The African American Aldermanic Caucus hopes to create a partnership to hold long-term conversations cracking down on crime.

ST. LOUIS — The African American Aldermanic Caucus announces a plan to have a permanent conversation about ways to cut down on crime in St. Louis.

The caucus wants to sit community leaders, law enforcement and politicians on all levels down to have an indefinite conversation about safety initiatives. 

"How long do we have to keep allowing us to look at losing two-year-old children?" 27th Ward Alderwoman Pam Boyd asks. "How long do we have to keep brushing it off like oh well, that's just something that happens. We are under siege. (We need to) Partner, communicate and come up with a plan."

Boyd wants to make sure mental health is a key part of the gun discussion. 

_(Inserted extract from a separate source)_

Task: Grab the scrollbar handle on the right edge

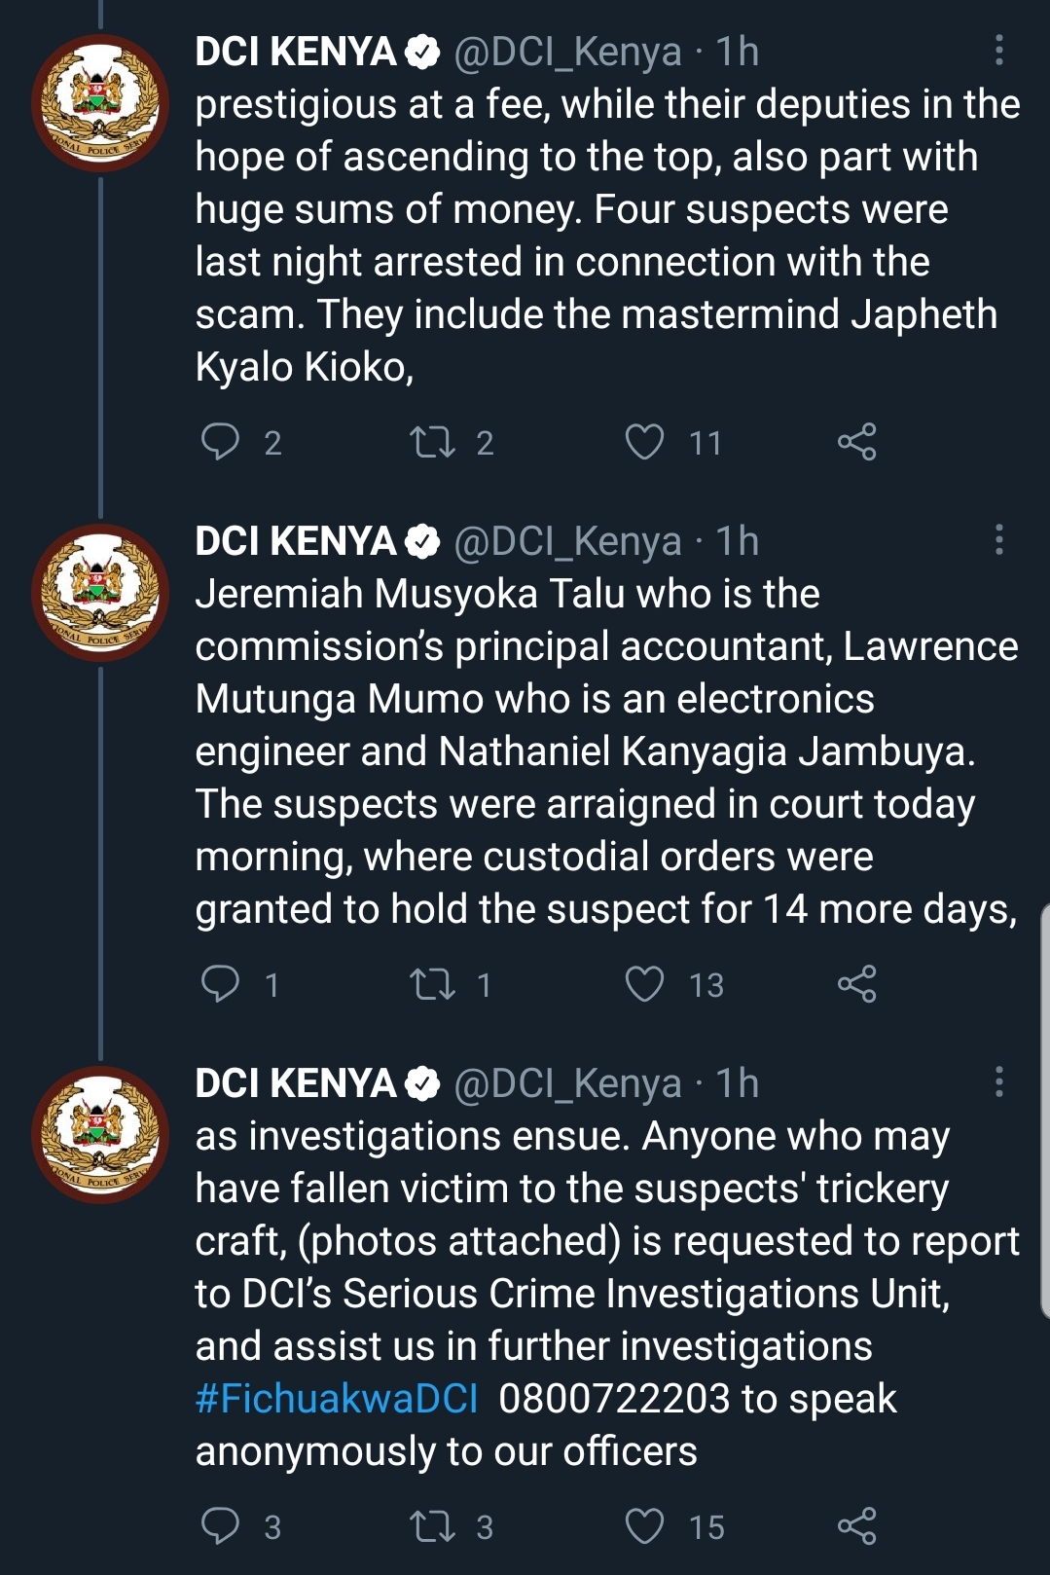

On Friday, the 3rd Ward Alderman Brandon Bosley introduced a bill that would set a teen curfew. 

"When you have a rupture in the pipeline you want to patch it," Adolphus Pruitt, St. Louis NAACP president said. "But in reality, you want to look at the shutoff valve. The shutoff valve for us is to stop kids from graduating to more substantial crimes."

Pruitt said he's interested in hearing all of the ideas. 

He wants a data-driven anti-crime plan that focuses on cracking down on small crimes and investing in education. Pruitt believes graduating in a different aspect is the best deterrent for crime. 

"If they don't graduate from high school, they drop out whatever, there's a good chance they get exposed to lower level crimes," Pruitt said. "They become unemployable which means they graduate to more substantial crimes."

Pruitt adds that any solution should be region-wide, crime doesn't start or stop at the city limits. 

Alderwoman Boyd hopes the group of leaders meets before the new year. 

He said he plans to hold town halls about the curfew in the coming weeks.